**Document extract**
------------------------------------
11. Teal.

I went to watch my son at a mini soccer tournament the other day. It was great fun; watching any member of my bloodline play sport is a joy, and not because we are good. But I’m not writing about that today. I’m writing about pants. While the eight-year-old boys ran around the field screaming at each other like pro-footballers and flailing awkwardly at the ball as if it were on fire, I noticed another group of boys on the side of the field. They had found themselves a grassy embankment, and were sliding down it on their knees. It looked like fun.

This is pretty much what the game looked like. If you remove any sign of the ball from the picture.

This is pretty much what the game looked like. If you remove any sign of the ball from the picture.

The reason they could do this was that they were wearing their shiny, slick school tracksuit pants. Their expensive, shiny, slick school tracksuit pants. Kids in South Africa wear school uniforms. Because they aren’t mass produced, these can get pretty pricy. It is a South African tradition to spend the last few months of every year imagining what you are going to do with your end of year bonus (A holiday? A new laptop? A deposit on a new car?), before spending the whole damn thing on school blazers and green denim pants because your ungrateful progeny keep on growing just to spite you.

I smiled a little unkindly at the thought of those boys arriving home in their torn and battered pants, and went back to watching my son cheerfully nipping off unannounced to the gents just as the other team mounted a fearsome, three pronged charge down the field. I smiled a little less when he came home with both knees torn out of his tracksuit pants the next day. He had not, he informed me with slightly hurt outrage, been sliding down the grass. He had simply been walking across the field when both knees failed. Maybe it was moths.

Liar! Everyone knows that the knee-moths were driven to extinction through chronic obesity in the late 80's

Liar! Everyone knows that the knee-moths were driven to extinction through chronic obesity in the late 80’s

Oh well. He needed new green denim pants anyway- he was starting to look like a Michael Jackson impersonator. As a parent you get used to this sort of thing. You can rant and rave as much as you like; broken is just broken. And it’s not really fair to blame an innocent little boy for the malicious behaviour of knee-moths. Sometimes you just have to accept things.
------------------------------------
**Set exercise 1**
In the blog post about school tracksuit pants, what did the boys on the side of the field slide down on their knees?
**Set exercise 2**
Write the next part of the blog post about the son's torn tracksuit pants, picking up after its last sentence.

Word and element pointing entries:
------------------------------------
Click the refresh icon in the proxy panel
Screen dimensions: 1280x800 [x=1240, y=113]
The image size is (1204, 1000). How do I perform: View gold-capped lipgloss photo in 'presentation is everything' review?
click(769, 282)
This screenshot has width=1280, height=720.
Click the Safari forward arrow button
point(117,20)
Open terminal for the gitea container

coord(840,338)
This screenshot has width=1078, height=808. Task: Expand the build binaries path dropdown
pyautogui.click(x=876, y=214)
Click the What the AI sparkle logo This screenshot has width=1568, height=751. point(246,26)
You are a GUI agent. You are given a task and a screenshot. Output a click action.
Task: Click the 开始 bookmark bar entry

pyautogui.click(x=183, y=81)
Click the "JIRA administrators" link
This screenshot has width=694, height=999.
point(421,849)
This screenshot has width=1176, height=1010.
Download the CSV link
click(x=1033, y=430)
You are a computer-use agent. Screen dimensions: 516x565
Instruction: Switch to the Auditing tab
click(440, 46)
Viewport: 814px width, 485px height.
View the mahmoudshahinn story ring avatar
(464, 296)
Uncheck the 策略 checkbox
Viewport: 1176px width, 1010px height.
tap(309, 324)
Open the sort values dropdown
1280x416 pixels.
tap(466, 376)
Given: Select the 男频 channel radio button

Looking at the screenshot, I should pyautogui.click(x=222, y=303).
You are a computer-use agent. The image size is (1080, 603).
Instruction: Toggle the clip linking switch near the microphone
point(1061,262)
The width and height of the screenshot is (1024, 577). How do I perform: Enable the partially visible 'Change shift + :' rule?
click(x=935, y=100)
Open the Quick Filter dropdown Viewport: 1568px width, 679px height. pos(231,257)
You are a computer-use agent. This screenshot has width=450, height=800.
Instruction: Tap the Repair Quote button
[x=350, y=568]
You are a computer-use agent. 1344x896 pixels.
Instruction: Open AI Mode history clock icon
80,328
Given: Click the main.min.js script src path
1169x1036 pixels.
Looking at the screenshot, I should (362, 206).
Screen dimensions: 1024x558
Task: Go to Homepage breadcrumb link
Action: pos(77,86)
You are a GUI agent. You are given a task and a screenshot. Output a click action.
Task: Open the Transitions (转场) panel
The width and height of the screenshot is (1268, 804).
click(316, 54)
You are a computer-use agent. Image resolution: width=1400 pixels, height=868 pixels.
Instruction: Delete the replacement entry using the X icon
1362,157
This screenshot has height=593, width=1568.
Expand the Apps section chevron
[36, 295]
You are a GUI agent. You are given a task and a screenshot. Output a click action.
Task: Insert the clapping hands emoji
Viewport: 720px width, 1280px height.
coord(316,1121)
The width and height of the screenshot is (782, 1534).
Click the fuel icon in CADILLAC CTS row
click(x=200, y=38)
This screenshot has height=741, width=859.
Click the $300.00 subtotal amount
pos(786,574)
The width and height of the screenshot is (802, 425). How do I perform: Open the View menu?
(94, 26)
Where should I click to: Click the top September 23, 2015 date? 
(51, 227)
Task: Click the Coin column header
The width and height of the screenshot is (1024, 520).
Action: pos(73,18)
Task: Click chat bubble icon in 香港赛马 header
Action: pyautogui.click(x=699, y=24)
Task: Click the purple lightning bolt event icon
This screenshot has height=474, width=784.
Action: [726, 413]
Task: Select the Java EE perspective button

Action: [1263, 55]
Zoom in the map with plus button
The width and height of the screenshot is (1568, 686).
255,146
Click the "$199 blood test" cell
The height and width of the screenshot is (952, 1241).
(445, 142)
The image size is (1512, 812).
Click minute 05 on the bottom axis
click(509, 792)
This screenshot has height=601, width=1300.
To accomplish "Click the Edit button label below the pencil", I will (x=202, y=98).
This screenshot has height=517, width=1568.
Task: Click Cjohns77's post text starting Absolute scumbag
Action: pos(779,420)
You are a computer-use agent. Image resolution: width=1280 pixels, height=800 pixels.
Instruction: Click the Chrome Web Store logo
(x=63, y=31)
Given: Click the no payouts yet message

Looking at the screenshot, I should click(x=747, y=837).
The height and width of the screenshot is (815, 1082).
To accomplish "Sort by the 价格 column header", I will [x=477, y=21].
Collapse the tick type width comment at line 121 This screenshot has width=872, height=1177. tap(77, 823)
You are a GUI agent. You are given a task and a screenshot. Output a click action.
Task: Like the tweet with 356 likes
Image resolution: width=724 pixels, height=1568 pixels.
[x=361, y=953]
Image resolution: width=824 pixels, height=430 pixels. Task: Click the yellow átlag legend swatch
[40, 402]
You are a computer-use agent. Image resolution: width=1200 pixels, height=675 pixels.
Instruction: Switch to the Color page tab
------------------------------------
**Task result 1**
A grassy embankment.

**Task result 2**
This is not always easy. The very next day, the boy hopped into the car, buckled himself in, and looked me in the eye;

“I”, he announced gravely, “need to go to school on Friday dressed in teal.”

“Good!” It’s best never to let them know they’ve got you on the back foot. I started the car. I mulled things over. I decided I was ready. “Why?”

“It’s for the Mother’s Day concert.”

“Right. And they gave you two days’ notice about this, did they?”

“Yes.”

I suspect this reply came from the same place the knee-moths did. But at least we had a little more than the 45 minutes warning he usually gives us for these things. So. Teal. Schools sometimes take my breath away. Most of the teachers I know are parents themselves. They also have to get the blazers, and the green denims, and the shoes, and the jerseys. And I’m sure they moan about it. But then they find themselves standing up in front of a sea of obedient little faces, and the power goes straight to their heads. “I,” they mutter to themselves “shall make them all wear teal! Teal! Ha Ha Ha Ha Haaargh!”

For some people, teaching is not just a job. It is a vocation.

For some people, teaching is not just a job. It is a vocation.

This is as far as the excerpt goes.